## Direction
Rewrite the material below with "click" changed to "tap" and everything else kept the same. Leave the pictures out of your answer.

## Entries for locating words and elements
────────────────────────────────────────
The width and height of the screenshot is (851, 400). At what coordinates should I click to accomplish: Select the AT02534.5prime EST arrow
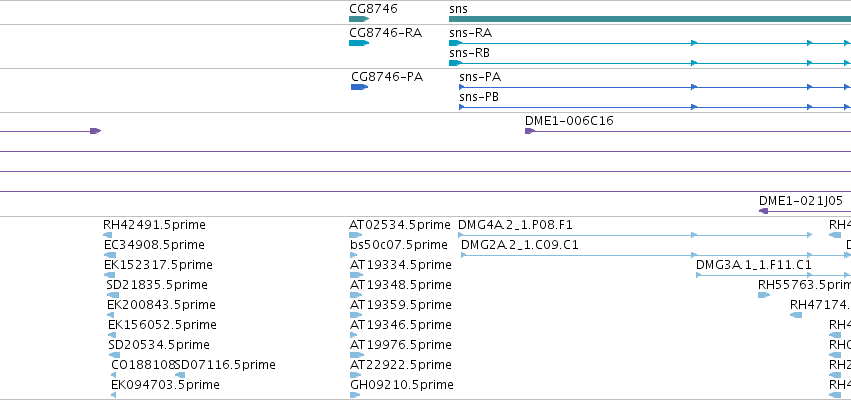point(355,235)
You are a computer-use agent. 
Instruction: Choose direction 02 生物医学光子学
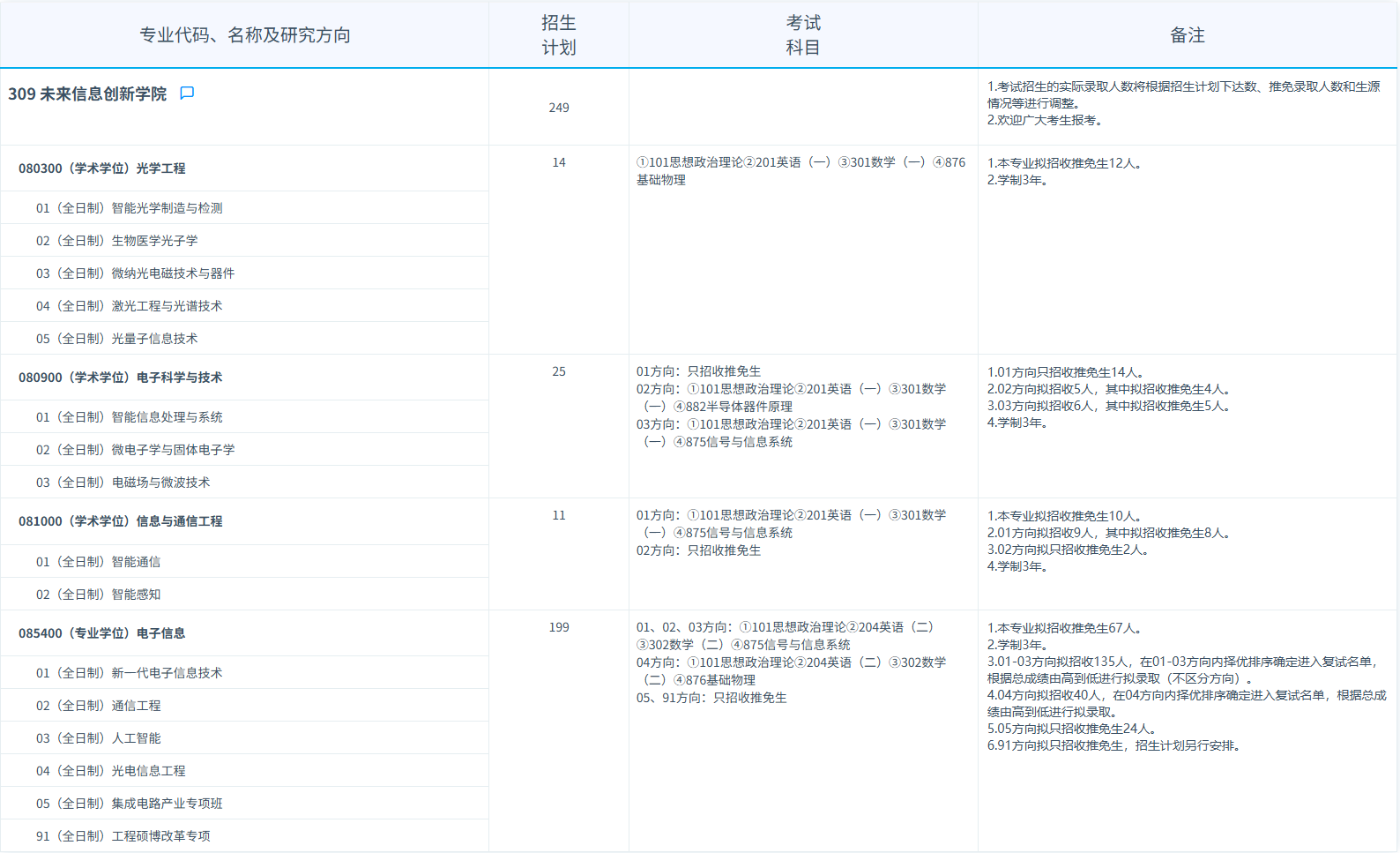[x=117, y=241]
────────────────────────────────────────
## Result
The width and height of the screenshot is (851, 400). At what coordinates should I tap to accomplish: Select the AT02534.5prime EST arrow
point(355,235)
You are a computer-use agent. 
Instruction: Choose direction 02 生物医学光子学
[x=117, y=241]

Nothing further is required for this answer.